Wenn die Kinder im Stadtteil Bad Godesberg in Bonn in diesen Tagen mit ihren Erzieherinnen draußen unterwegs sind, interessiert sie eines ganz besonders: "Haben Sie vielleicht gerade den Osterhasen gesehen?", wollen die Jungen und Mädchen aus dem Kindergarten der evangelischen Erlöser-Kirchengemeinde von den Passanten auf der Straße wissen. "Gerade die kleineren Kinder glauben noch, dass es den Osterhasen gibt", beobachtet die Leiterin der Einrichtung, Sabrina Heß. Doch einige Eltern fragen sich auch, ob es noch zeitgemäß ist, Kindern vom Osterhasen zu erzählen.
"Kinder verstehen, dass es sich nicht um eine rationale Realität handelt, sondern um eine Geschichte", beruhigt der Hamburger Entwicklungspsychologe Ulf Liszkowski. Die Kinder lernten vielmehr, dass die Geschichten vom Osterhasen - ähnlich wie die vom Weihnachtsmann - zu Bräuchen gehörten, die zu einer bestimmten Jahreszeit gelebt würden. Und solche Bräuche würden grundsätzlich positiv erlebt. "Für Menschen ist es zentral, etwas gemeinsam zu tun und einer Gruppe anzugehören. Und um das zu erreichen, gibt es solche kulturellen Überzeugungen, die geteilt werden."
So unrealistisch es auch ist, dass ein Hase bunte Eier heranschleppt: Eine Lüge sei die Geschichte vom Osterhasen dennoch nicht, urteilt Susanne Breit-Keßler, Kuratoriumsvorsitzende der Fastenaktion der Evangelischen Kirche in Deutschland (EKD) mit dem Motto: "Mal ehrlich! Sieben Wochen ohne Lügen". "Kinder hören ja auch Märchen oder sehen Filme mit Fantasiegeschichten", sagt die Regionalbischöfin des Kirchenkreises München-Oberbayern. Diese nähmen sie auch nicht für bare Münze. Zudem sei der Osterhase keine Erfindung der Unterhaltungsindustrie, sondern ein uraltes Bild, das Fruchtbarkeit und lebendige Kraft symbolisiere.

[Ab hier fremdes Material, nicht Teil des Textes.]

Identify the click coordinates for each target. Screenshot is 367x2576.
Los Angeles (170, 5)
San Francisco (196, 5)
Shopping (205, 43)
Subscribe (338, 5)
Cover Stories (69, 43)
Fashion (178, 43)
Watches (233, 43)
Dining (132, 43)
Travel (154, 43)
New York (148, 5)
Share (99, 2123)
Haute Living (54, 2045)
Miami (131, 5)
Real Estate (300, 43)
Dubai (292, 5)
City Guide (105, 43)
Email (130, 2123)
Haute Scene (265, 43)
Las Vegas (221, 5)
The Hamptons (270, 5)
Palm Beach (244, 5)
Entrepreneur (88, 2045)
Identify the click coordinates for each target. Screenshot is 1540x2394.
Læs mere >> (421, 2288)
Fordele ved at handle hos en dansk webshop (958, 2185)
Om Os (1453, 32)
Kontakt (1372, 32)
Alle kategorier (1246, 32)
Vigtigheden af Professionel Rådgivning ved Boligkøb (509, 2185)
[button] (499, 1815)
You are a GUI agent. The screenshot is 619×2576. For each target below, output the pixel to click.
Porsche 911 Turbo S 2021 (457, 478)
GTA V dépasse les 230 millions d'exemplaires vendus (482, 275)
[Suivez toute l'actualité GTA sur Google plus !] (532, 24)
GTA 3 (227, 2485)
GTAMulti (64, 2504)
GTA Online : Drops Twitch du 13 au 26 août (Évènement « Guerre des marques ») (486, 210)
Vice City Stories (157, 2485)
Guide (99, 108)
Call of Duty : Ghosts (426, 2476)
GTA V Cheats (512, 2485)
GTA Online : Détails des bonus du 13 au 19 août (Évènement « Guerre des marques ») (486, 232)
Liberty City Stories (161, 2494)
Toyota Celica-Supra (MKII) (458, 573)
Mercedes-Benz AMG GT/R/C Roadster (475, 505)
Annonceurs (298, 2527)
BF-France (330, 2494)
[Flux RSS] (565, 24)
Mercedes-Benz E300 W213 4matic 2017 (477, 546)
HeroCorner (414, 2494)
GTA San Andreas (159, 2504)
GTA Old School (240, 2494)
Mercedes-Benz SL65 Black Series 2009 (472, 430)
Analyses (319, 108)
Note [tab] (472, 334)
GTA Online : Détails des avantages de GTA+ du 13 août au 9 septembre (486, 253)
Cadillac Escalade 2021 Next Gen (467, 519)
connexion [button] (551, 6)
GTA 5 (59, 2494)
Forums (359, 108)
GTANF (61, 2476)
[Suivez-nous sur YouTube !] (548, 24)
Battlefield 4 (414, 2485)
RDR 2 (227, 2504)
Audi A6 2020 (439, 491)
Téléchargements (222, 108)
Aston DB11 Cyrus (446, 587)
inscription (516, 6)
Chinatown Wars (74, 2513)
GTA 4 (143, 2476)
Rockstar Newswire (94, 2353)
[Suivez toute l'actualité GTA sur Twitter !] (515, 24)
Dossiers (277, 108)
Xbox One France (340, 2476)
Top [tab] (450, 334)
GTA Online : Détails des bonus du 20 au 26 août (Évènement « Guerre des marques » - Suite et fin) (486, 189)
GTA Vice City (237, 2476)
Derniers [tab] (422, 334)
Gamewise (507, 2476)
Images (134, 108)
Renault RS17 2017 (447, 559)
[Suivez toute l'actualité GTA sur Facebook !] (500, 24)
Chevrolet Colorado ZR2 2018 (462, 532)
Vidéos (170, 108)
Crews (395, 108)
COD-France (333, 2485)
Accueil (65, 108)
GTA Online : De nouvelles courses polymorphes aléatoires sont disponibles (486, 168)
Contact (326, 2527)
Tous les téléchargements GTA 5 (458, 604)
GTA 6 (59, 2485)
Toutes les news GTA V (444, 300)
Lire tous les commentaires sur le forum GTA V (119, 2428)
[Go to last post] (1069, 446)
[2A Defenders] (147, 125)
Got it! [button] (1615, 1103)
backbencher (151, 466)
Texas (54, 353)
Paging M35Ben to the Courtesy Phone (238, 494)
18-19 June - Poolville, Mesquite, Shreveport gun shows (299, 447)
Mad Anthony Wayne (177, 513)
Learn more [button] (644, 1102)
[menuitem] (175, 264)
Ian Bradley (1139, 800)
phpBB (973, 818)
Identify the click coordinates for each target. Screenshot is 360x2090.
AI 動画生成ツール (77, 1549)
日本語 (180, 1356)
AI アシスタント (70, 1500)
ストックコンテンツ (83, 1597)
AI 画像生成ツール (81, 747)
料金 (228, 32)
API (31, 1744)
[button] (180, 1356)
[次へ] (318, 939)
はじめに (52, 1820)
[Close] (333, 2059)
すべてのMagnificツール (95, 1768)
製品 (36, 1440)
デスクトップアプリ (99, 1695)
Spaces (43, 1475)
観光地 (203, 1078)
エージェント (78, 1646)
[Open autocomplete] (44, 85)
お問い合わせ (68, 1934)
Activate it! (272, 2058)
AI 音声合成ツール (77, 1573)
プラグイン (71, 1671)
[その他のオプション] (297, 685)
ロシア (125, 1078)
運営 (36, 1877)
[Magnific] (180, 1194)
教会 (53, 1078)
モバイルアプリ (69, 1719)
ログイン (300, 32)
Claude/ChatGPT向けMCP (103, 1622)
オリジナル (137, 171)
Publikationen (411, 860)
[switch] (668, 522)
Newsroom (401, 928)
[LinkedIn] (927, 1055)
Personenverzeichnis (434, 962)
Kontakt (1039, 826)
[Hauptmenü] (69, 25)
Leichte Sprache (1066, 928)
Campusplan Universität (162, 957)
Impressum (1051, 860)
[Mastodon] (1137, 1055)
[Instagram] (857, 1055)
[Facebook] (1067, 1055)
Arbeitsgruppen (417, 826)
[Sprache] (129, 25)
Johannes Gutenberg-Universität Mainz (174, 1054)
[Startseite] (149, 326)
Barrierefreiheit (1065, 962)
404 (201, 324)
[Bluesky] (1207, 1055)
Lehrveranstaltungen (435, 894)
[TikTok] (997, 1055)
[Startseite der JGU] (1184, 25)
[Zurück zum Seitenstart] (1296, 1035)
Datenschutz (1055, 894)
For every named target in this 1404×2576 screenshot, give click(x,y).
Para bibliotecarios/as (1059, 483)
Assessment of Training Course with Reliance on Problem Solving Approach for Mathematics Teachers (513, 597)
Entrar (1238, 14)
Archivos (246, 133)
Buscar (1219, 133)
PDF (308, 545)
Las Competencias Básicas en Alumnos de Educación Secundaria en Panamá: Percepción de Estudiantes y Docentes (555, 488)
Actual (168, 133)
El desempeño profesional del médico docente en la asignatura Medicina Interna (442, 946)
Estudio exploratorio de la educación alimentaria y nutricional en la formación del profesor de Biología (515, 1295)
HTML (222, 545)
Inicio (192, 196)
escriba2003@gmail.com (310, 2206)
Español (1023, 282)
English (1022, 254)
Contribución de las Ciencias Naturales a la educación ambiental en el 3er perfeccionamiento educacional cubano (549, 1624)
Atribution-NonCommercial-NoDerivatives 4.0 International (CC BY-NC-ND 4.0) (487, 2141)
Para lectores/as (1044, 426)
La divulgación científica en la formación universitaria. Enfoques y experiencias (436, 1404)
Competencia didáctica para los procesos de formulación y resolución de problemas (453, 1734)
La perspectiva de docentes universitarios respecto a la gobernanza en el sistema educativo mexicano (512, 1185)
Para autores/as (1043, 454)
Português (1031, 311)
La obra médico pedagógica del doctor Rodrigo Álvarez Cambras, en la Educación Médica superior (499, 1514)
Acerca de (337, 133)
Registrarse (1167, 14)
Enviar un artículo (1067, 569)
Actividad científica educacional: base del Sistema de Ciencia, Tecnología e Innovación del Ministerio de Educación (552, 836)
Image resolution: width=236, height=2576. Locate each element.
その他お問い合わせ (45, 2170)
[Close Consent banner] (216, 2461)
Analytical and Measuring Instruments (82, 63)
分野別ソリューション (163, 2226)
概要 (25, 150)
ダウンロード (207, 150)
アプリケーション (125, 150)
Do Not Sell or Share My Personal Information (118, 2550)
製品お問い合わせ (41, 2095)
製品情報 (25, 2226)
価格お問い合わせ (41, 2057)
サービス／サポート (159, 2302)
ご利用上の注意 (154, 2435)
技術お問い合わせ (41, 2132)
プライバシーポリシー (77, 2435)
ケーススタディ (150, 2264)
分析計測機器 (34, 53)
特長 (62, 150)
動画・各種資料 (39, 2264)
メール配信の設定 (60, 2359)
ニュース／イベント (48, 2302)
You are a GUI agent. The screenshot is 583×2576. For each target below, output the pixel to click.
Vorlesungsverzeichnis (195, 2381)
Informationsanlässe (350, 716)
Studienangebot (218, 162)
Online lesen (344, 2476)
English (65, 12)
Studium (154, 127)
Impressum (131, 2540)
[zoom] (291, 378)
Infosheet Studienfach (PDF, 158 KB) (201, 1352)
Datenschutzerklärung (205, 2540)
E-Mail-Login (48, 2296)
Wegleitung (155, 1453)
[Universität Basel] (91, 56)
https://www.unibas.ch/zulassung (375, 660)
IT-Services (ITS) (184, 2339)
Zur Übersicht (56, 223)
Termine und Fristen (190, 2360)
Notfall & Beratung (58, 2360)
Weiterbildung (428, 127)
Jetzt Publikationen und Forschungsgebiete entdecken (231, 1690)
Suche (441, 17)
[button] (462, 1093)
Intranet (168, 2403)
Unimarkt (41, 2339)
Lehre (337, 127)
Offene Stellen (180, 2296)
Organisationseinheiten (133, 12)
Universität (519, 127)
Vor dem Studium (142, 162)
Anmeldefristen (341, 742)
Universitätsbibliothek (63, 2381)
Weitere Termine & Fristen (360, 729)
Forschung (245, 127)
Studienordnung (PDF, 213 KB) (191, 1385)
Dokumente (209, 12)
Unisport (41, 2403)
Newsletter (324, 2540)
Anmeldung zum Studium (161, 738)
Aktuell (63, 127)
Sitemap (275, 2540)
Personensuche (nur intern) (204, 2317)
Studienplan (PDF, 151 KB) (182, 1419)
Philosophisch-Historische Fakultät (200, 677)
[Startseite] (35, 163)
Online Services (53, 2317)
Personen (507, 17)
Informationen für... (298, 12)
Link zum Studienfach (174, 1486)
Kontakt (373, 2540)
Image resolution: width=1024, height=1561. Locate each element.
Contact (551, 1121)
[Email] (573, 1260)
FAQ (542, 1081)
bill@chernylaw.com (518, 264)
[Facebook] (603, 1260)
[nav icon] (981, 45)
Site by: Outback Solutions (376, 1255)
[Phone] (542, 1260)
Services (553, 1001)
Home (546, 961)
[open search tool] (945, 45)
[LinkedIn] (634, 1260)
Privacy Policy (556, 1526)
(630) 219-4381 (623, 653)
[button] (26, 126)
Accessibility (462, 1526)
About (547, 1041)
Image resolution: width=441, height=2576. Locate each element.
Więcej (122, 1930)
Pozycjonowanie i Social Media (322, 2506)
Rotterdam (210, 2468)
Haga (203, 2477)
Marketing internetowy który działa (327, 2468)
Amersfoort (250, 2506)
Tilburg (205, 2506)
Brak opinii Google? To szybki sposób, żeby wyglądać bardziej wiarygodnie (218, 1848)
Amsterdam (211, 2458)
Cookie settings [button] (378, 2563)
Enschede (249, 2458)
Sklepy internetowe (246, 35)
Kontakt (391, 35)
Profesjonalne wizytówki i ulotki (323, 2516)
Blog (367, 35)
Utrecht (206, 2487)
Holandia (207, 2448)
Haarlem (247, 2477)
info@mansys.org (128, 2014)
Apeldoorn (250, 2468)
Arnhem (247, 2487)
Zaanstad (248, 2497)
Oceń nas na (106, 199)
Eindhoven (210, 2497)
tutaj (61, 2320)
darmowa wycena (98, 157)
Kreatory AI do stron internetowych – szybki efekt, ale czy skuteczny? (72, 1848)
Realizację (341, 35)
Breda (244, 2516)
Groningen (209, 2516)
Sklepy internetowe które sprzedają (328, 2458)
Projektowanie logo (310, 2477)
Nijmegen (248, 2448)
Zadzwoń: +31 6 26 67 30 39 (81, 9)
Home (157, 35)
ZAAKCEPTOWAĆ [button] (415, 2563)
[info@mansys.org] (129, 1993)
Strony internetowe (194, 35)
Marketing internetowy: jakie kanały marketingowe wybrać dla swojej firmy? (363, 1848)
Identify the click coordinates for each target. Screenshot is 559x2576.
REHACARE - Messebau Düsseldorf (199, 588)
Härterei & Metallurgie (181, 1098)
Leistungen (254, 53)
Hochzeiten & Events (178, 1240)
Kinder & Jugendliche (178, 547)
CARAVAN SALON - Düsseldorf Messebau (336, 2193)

Breit-Keßler findet es allerdings wichtig, dass neben Schoko-Hasen und bunten Eiern der Ursprung des Osterfestes nicht aus dem Blick gerät. "Die Botschaft von der Auferstehung und vom ewigen Leben können auch ganz kleine Kinder schon verstehen und gut gebrauchen", sagt die Regionalbischöfin.
Osterbräuche und der christliche Gehalt des Osterfestes seien kein Widerspruch, meint auch die Religionspädagogin Birgit Deiss-Niethammer. "Es braucht keine Entscheidung zwischen der Geschichte von der Auferstehung Jesu einerseits und Bräuchen wie Osterhase oder bunten Eier andererseits", sagt die Direktorin der Evangelischen Fachschule für Sozialpädagogik in Stuttgart. "Kinder brauchen mythische Gestalten und lösen sich davon, wenn sie so weit sind."
Das ist auch die Erfahrung der Bonner Kita-Leiterin Sabrina Heß. Den älteren Kindern sei sehr wohl bewusst, dass es den Osterhasen nicht gebe, sagt sie. Aber nichtsdestotrotz freuten sie sich über das Ritual. Wenn Kinder anfangen, an Fantasiegestalten wie dem Osterhasen oder Weihnachtsmann zu zweifeln, raten Pädagogen dazu, kritische Fragen zu unterstützen und nicht an der Osterhasengeschichte festzuhalten.
In der Kita der Erlöser-Kirchengemeinde basteln die Kinder vor Ostern mit Begeisterung Küken aus Eierkartons. Und sie warten darauf, dass der Osterhase zum gemeinsamen Frühstück vor dem Start in die Ferien etwas ins Nest legen wird. "Zugleich versuchen wir aber auch, sehr deutlich zu machen, dass der Hase oder das Küken Symbole sind", sagt Heß. Der christliche Hintergrund des Festes wird auch durch eine Osterandacht unterstrichen, für die der Pfarrer in die Kita kommt.
So beliebt der Osterhase vor allem bei Kindern ist, so sei er dennoch kein Muss, sagt der Psychologe Liszkowski. "Wenn Eltern entscheiden, diesem Brauch nicht zu folgen, ist das auch kein Problem." Schließlich könnten sich Bräuche mit der Zeit ändern. Und vor allem für jüngere Kinder sei zunächst das Miteinander in der Familie das Entscheidende.